How Cambridge Philosophy Interviews Work in 2026

Cambridge Philosophy is offered as a standalone degree (BA Philosophy) and as part of combined courses including Philosophy and Computer Science, and Human, Social, and Political Sciences (HSPS). If you are applying for the standalone Philosophy degree, you will typically have two interviews at your college, each lasting around 20 to 30 minutes. Shortlisted applicants may also be interviewed by a pool college.

Unlike some Cambridge subjects, Philosophy does not currently require a written admissions assessment at the point of application. However, some colleges set a short written exercise at the start of the interview itself — often a brief passage or argument for you to read and respond to. You should check with individual colleges, as practice varies.
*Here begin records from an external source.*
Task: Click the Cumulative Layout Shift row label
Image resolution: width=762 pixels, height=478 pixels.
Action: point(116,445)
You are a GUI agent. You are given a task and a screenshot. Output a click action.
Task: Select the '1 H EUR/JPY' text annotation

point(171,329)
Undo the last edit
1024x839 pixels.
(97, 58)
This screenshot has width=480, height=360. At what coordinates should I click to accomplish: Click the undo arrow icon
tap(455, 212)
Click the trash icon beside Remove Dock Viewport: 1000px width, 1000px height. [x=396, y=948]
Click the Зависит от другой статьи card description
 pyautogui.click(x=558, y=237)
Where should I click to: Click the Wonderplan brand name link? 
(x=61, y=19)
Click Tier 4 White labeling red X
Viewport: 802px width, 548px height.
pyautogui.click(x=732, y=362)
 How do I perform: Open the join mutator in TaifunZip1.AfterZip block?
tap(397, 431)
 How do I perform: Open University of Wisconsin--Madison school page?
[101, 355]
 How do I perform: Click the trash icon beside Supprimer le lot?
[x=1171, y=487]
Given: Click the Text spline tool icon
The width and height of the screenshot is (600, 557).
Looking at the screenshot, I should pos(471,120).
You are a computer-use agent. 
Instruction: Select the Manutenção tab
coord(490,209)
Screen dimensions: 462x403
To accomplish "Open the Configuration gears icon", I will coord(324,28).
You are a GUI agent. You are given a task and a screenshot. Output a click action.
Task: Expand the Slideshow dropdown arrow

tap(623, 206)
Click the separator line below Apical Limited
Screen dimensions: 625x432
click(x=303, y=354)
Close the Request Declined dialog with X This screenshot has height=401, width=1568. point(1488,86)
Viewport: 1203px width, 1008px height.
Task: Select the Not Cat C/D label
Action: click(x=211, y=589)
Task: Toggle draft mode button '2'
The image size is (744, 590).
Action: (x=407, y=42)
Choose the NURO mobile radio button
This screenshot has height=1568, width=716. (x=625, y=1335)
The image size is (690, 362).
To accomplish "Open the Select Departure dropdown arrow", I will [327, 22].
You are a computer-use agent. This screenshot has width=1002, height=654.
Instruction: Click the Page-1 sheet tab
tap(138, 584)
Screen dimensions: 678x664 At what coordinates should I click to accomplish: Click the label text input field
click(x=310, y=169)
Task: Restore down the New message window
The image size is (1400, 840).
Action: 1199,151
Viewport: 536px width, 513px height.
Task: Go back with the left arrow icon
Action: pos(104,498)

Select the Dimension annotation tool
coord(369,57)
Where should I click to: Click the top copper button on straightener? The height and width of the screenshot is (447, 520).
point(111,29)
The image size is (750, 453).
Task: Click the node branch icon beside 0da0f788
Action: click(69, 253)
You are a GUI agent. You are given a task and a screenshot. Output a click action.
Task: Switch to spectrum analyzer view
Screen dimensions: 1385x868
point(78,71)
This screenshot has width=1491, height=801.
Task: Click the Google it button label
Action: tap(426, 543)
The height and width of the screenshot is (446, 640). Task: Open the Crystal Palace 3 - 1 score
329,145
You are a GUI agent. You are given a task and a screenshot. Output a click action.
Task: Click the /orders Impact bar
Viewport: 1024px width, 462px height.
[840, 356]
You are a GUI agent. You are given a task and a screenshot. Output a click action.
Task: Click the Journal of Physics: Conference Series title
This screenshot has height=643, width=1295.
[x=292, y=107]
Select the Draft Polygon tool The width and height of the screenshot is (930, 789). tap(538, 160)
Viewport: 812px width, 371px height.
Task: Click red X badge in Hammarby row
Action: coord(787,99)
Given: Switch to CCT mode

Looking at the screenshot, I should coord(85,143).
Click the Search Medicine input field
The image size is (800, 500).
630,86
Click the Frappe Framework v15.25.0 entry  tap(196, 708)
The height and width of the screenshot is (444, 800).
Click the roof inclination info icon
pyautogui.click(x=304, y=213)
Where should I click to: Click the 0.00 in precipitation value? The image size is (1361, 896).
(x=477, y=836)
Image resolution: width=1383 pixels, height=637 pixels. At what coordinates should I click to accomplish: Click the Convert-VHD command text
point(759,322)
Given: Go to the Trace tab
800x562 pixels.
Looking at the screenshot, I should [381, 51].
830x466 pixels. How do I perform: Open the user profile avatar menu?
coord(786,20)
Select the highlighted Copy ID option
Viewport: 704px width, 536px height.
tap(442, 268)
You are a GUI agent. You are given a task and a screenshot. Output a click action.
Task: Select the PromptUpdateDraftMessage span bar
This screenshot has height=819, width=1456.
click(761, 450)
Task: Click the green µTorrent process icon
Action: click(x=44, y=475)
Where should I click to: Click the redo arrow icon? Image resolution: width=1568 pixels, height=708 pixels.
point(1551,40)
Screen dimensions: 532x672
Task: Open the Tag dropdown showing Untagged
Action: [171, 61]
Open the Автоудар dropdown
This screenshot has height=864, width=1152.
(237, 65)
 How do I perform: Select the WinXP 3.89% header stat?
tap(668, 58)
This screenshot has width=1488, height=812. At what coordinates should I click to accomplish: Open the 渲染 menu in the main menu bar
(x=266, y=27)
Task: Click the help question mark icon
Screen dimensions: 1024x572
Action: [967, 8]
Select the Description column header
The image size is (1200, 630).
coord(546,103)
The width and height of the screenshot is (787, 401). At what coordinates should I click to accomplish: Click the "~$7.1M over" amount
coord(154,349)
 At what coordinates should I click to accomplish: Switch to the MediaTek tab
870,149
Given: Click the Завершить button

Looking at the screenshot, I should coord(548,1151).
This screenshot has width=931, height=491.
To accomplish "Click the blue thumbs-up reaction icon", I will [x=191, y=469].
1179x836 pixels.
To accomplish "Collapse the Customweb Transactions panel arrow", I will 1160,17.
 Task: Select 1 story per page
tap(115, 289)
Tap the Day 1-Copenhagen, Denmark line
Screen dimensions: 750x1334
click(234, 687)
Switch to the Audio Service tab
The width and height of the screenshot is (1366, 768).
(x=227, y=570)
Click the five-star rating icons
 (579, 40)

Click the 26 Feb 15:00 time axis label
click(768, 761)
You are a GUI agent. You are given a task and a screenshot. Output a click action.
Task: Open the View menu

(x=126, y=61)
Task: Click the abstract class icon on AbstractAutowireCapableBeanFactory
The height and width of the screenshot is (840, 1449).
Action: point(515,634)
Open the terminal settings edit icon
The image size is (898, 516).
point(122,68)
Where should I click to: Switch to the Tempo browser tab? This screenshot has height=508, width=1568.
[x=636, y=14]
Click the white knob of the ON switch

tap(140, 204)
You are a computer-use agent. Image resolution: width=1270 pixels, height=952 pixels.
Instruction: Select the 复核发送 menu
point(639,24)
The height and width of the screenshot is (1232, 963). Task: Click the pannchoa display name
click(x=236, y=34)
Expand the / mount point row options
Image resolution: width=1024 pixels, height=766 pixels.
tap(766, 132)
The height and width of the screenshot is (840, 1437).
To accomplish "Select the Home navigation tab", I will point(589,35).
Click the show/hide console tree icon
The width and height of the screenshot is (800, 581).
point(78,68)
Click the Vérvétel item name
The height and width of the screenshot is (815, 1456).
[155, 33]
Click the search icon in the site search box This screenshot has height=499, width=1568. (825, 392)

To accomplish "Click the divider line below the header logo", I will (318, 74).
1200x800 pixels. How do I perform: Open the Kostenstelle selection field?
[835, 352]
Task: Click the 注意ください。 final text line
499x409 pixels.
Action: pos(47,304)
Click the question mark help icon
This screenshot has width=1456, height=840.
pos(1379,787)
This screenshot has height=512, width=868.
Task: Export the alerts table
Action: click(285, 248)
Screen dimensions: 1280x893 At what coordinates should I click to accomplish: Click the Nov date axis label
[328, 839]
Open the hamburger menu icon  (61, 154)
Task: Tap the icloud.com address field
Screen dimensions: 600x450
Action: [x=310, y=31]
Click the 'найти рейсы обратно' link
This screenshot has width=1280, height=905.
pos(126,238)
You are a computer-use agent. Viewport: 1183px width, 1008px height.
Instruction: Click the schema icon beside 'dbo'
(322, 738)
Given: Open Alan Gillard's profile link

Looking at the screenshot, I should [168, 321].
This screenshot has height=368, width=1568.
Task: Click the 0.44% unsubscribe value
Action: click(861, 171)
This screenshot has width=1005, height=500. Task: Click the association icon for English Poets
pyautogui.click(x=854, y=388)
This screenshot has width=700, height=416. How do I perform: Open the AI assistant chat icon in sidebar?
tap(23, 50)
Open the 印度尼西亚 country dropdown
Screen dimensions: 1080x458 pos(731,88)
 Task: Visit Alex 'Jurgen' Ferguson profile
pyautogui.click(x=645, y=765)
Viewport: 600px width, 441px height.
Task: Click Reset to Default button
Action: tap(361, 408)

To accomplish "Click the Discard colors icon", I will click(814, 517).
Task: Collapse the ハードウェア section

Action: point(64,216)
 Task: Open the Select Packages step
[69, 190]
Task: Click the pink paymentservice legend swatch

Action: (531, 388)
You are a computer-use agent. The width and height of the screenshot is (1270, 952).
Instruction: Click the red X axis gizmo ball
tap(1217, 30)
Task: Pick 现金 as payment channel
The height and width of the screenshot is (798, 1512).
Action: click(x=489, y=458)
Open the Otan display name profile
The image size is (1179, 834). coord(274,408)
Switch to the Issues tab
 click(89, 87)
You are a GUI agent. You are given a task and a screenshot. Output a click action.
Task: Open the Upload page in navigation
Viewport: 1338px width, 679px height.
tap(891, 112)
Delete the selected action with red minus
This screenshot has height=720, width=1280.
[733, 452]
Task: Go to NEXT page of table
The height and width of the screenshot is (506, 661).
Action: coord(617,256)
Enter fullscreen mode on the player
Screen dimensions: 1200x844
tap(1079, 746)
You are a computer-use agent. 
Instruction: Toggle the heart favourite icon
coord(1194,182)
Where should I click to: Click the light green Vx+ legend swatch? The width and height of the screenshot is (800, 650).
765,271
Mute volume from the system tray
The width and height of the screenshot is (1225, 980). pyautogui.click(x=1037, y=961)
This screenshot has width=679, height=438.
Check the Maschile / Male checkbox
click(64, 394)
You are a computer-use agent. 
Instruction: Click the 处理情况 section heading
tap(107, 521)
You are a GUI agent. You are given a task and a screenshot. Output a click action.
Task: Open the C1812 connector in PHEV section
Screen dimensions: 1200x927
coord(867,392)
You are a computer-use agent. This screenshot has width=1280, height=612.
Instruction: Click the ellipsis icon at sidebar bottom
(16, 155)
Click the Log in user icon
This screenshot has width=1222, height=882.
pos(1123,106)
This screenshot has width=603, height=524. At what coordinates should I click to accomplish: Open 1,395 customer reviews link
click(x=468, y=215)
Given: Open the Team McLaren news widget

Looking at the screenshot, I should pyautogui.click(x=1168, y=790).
Interviewers are typically Fellows in Philosophy, and the supervision model at Cambridge shapes the interview style directly. Supervisions require students to defend written arguments under close questioning, and interviews replicate this: you are expected to take a position, justify it, and revise it when challenged. Saying "I'm not sure" is fine — abandoning your reasoning without cause is not.

A-level Philosophy is not required and most successful applicants have not studied it. Cambridge is looking for intellectual curiosity, logical precision, and the ability to reason carefully under pressure.

Analytic Philosophy Questions: Logic and Conceptual Analysis with Model Answers

Cambridge Philosophy sits firmly in the analytic tradition. Questions frequently involve conceptual analysis — breaking down what a word or concept really means — and formal or informal logic. Here are three worked examples.

Question 1: Is this argument valid?

"All humans are mortal. Socrates is mortal. Therefore, Socrates is a human."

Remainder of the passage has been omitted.